Start of THE DATA

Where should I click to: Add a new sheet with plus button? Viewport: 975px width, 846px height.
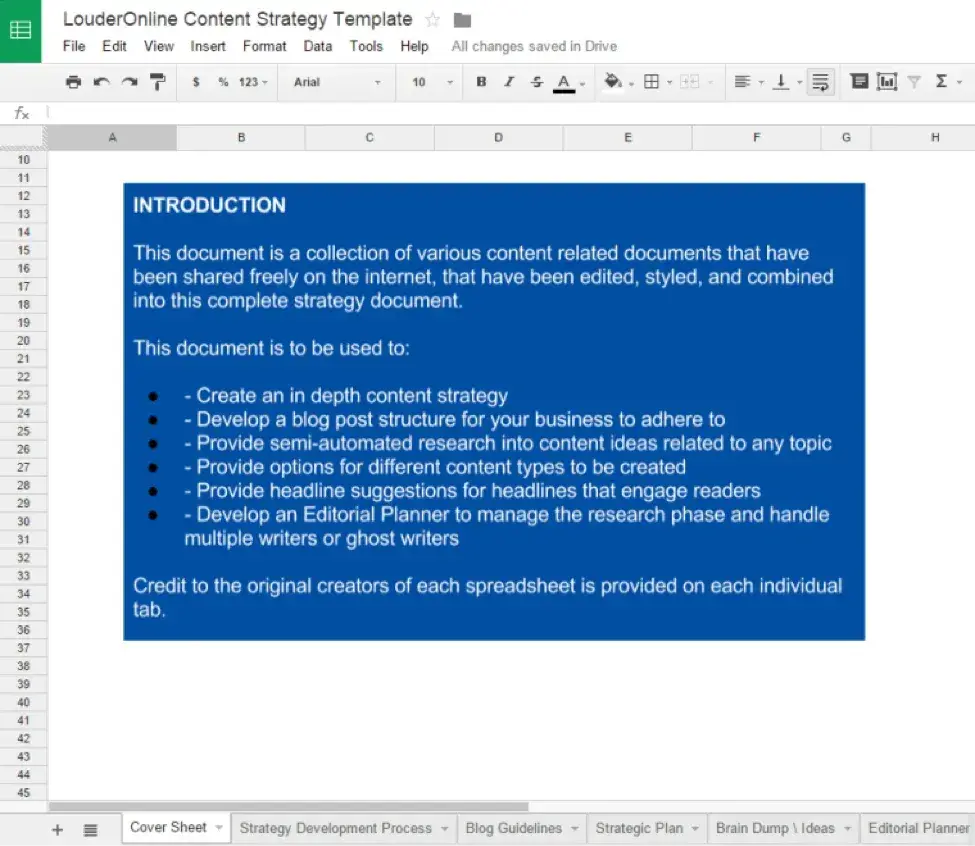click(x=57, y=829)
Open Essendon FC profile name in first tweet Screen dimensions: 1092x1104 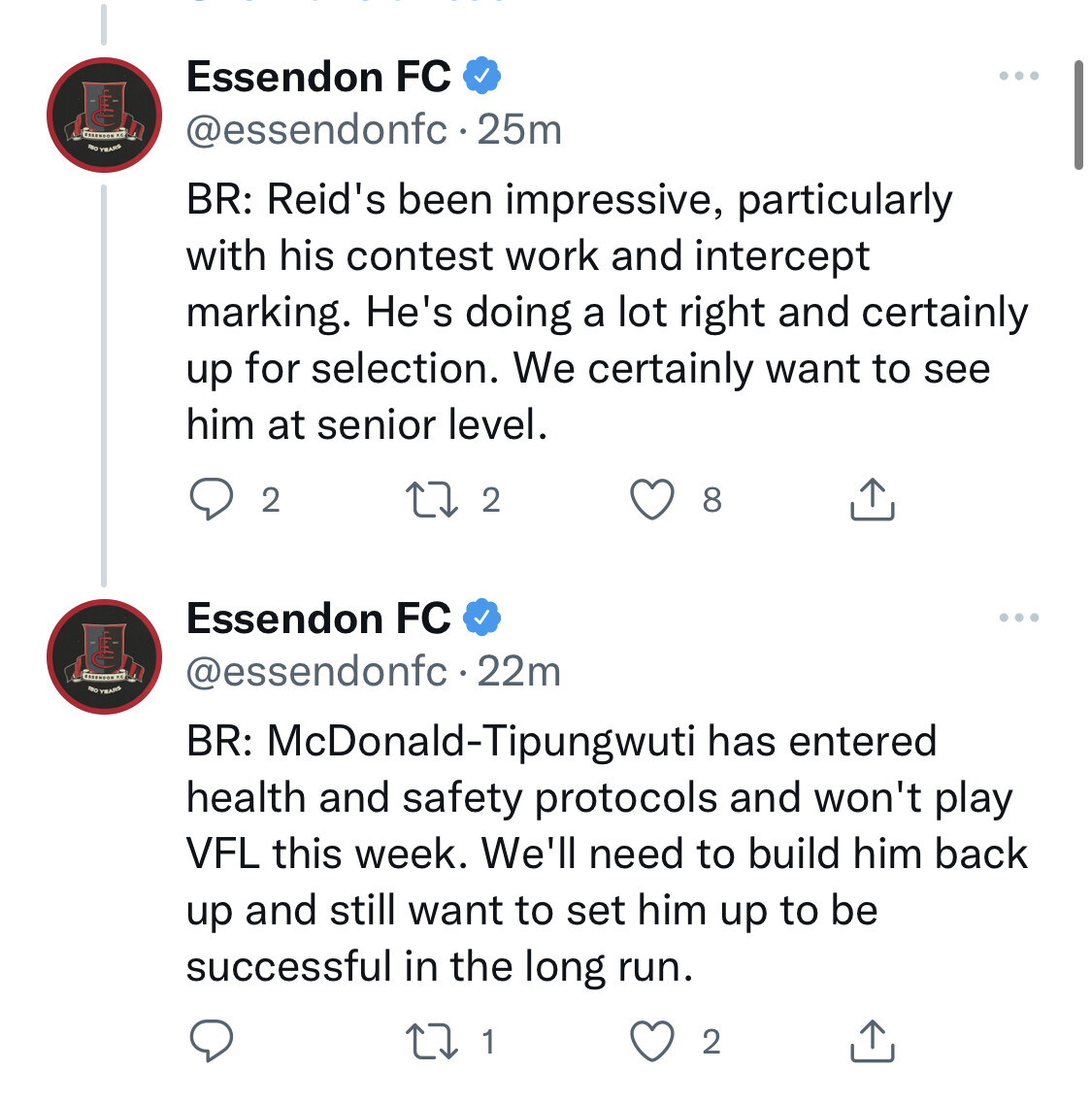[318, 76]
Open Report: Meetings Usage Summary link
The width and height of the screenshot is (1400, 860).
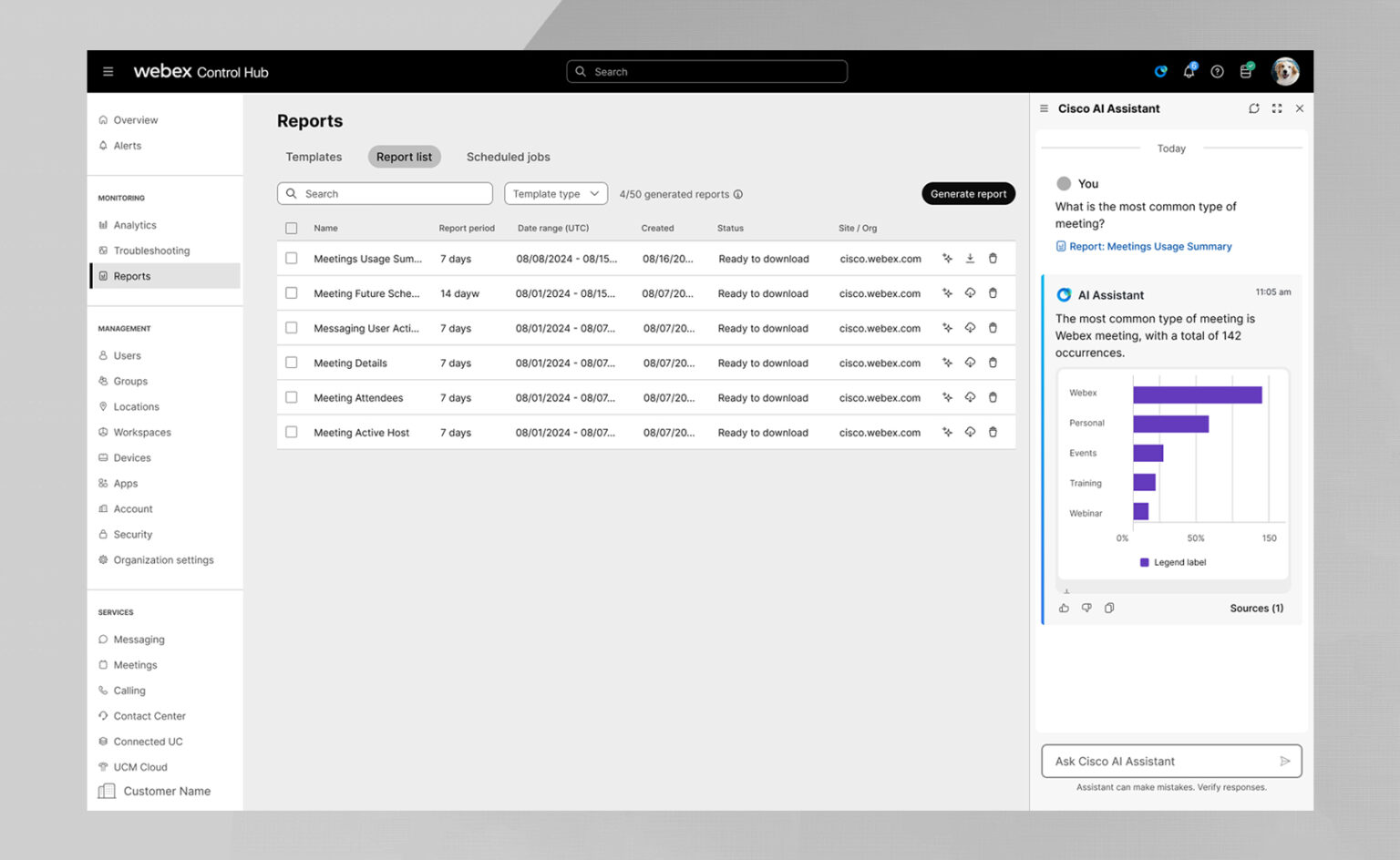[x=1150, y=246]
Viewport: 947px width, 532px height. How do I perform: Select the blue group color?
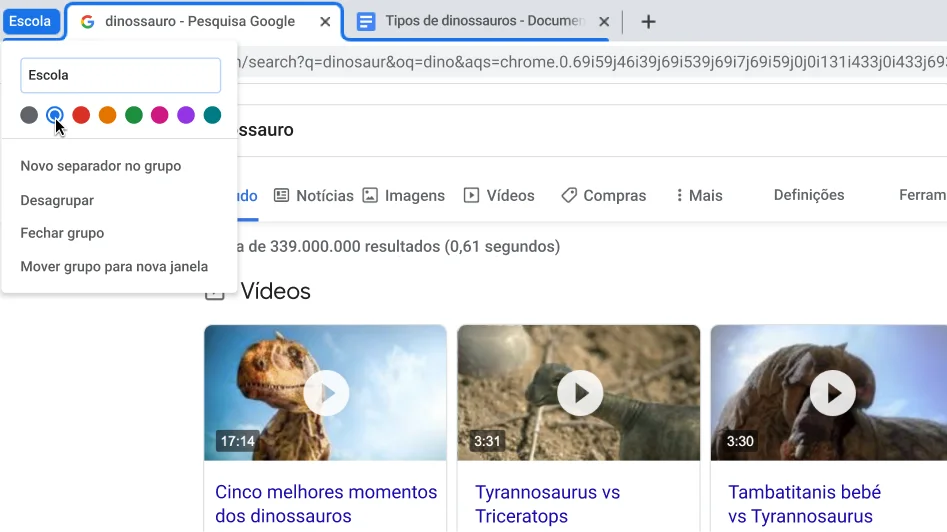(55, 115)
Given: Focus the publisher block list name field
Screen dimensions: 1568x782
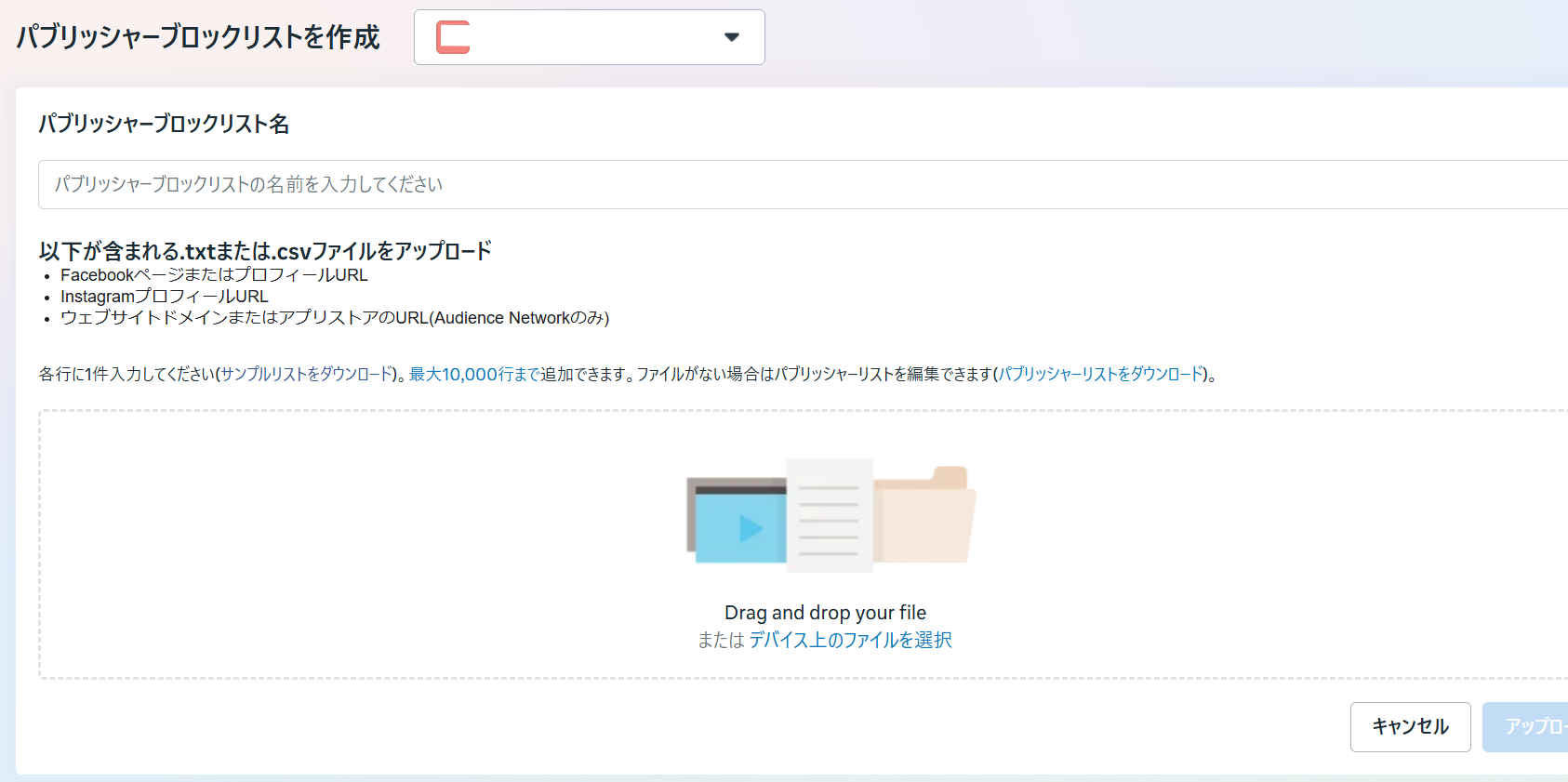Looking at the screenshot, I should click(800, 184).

End of THE DATA

=== WORK INSTRUCTION ===
Make an exact copy of only those lines that run from the line with "Given: Focus the" through the end of the records, excluding pictures.

=== THE COMPLETED TASK ===
Given: Focus the publisher block list name field
Screen dimensions: 1568x782
Looking at the screenshot, I should click(800, 184).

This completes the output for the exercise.